==== Selected excerpt ====
1980s Britain saw moral panic over “Video Nasties,” VHS horror films blamed for corrupting youth. DAVID TURNBULL explains the resulting media hysteria and censorship crackdown

Video Nasties

The early 1980s saw Britain gripped by a moral panic brought about by ‘so-called’ video nasties, graphically depicted horror films that were said to be corrupting the nation’s youth. A loophole in the law had allowed titles such as Driller Killer and Cannibal Holocaust to bypass the British Board of Film Censors by being available only on VHS video than through release in cinemas.

The term video nasty was coined by the Mary Whitehouse led National Viewers and Listeners Association who campaigned and lobbied for action by the authorities. When the Sunday Times carried an article entitled ‘How High Street Horror is Invading the Home’, other newspapers such as The Daily Mail and The Sun jumped on the bandwagon, publishing lurid tales about how this film or that film was leading to acts of violence and even Satanic worship by those who came under the influence of what they said to be shockingly depraved movies, which could be taken home and watched by teenagers on the increasingly popular video recorders attached to their parents’ televisions sets.

In response to the growing outcry the Director of Public Prosecutions issued a list of 72 movie titles it believed to be in breach of the Obscene Publications Act (1959) and second list of 82 titles which could be lawfully confiscated under the provisions of the Act. This list was used by John Anderton, Chief Constable of Greater Manchester, a devout Christian, who essentially set himself up as the Video Finder General, authorising raids of video stores and seizures of allegedly offensive materials. These raids were emulated across the country by other police authorities.
==== Record extracts ====
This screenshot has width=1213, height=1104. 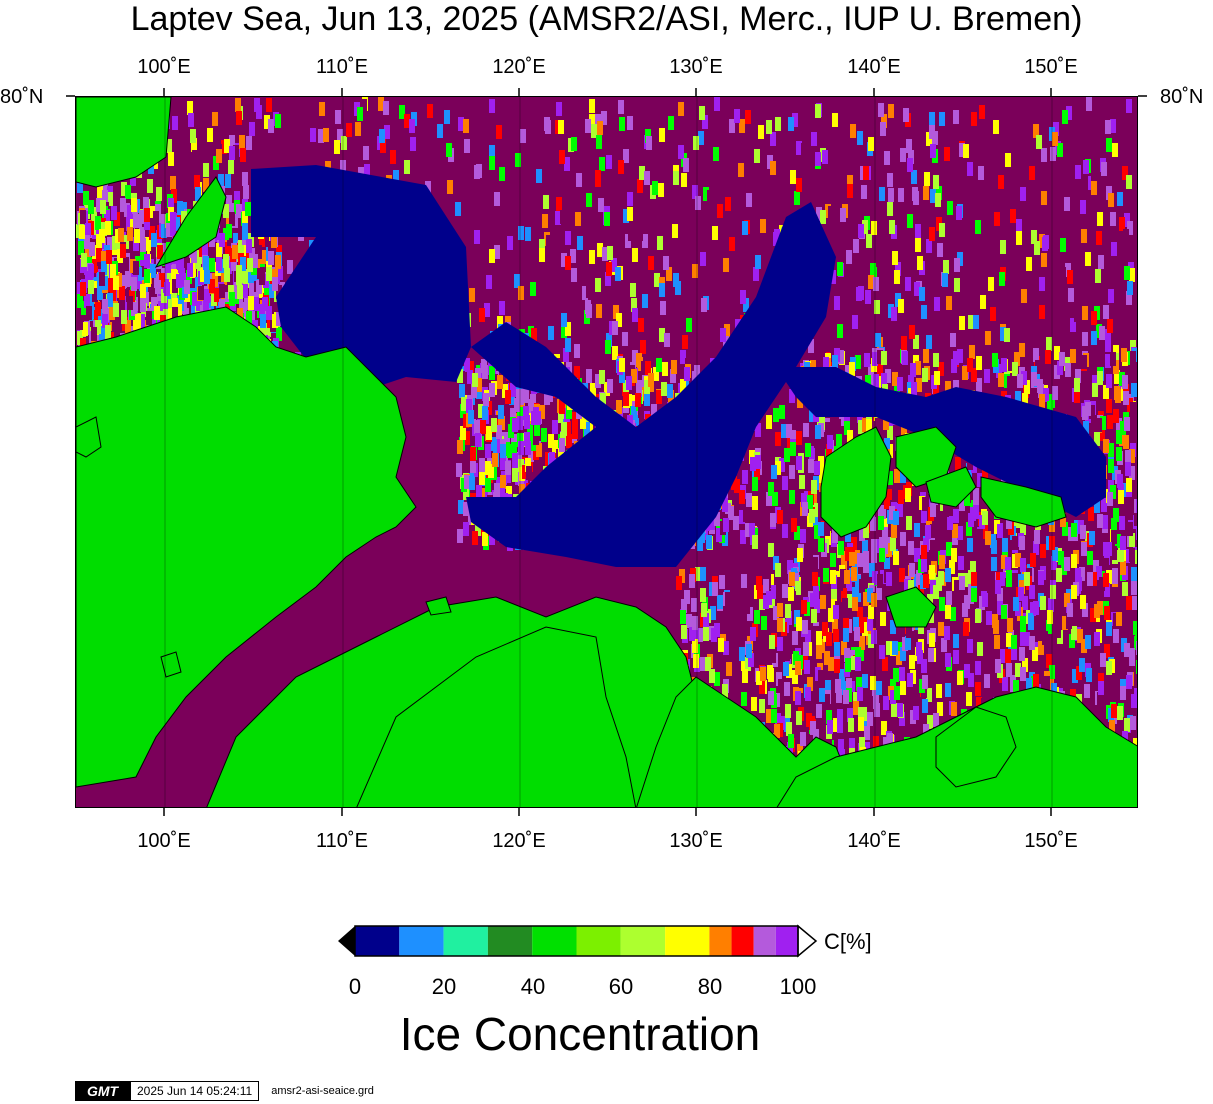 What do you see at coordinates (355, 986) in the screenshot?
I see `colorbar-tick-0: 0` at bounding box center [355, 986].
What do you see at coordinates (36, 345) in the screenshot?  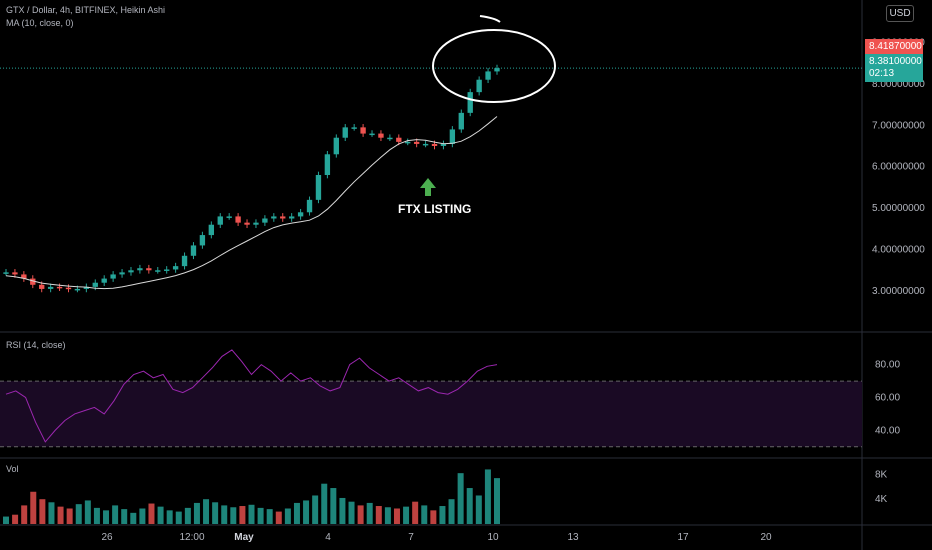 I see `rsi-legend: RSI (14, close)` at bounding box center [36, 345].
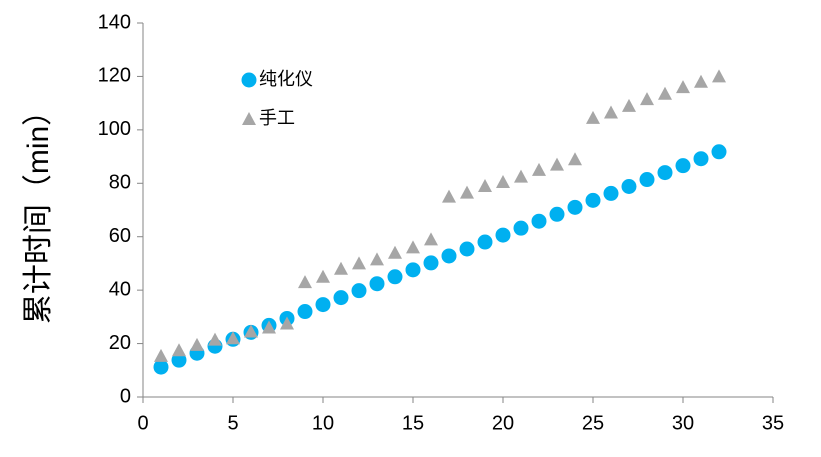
====
==== Record extracts ====
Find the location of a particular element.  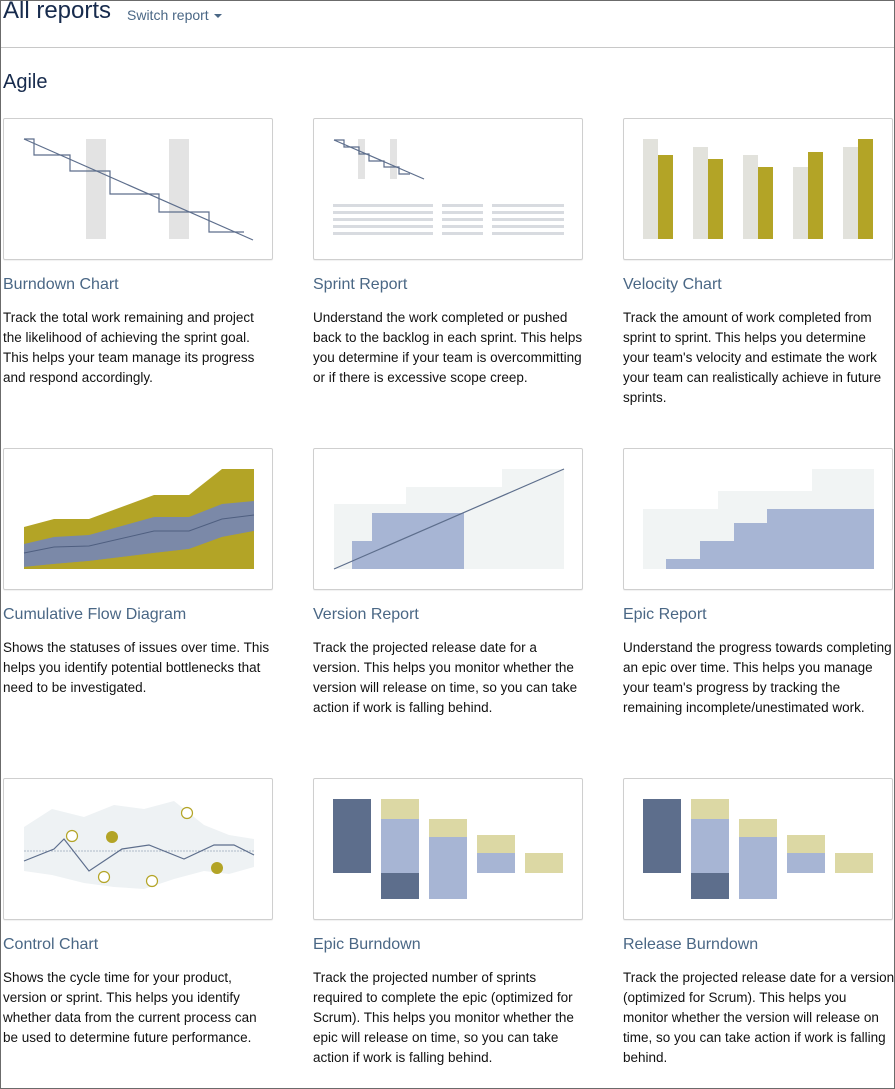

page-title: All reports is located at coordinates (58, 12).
====
==== Record extracts ====
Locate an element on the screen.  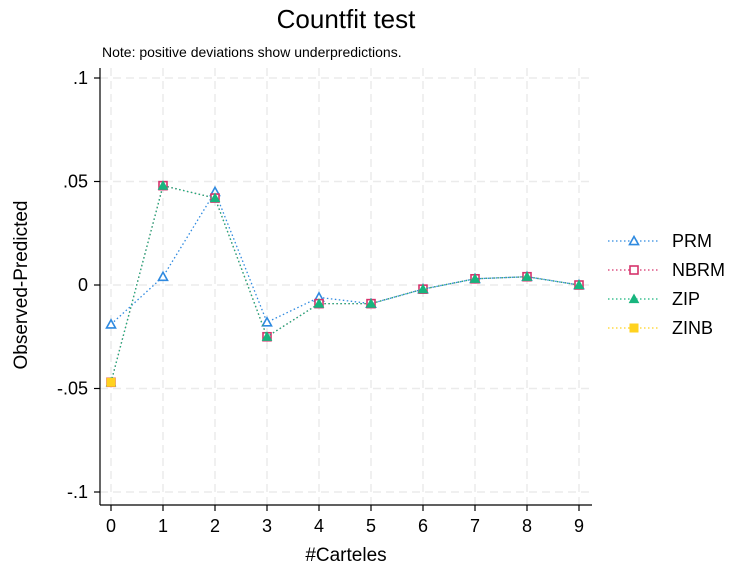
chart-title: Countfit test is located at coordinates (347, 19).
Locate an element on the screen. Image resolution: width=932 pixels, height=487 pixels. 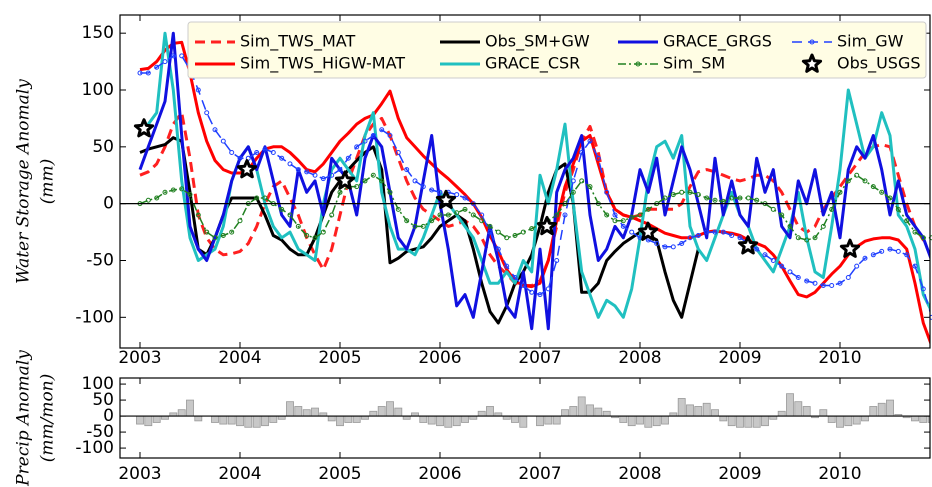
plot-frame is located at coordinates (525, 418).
====
_Exercise brief_
Duplicate the passage of the video nasties text between "The early 1980s" and "release in cinemas.", inclusive.

_Result_
The early 1980s saw Britain gripped by a moral panic brought about by ‘so-called’ video nasties, graphically depicted horror films that were said to be corrupting the nation’s youth. A loophole in the law had allowed titles such as Driller Killer and Cannibal Holocaust to bypass the British Board of Film Censors by being available only on VHS video than through release in cinemas.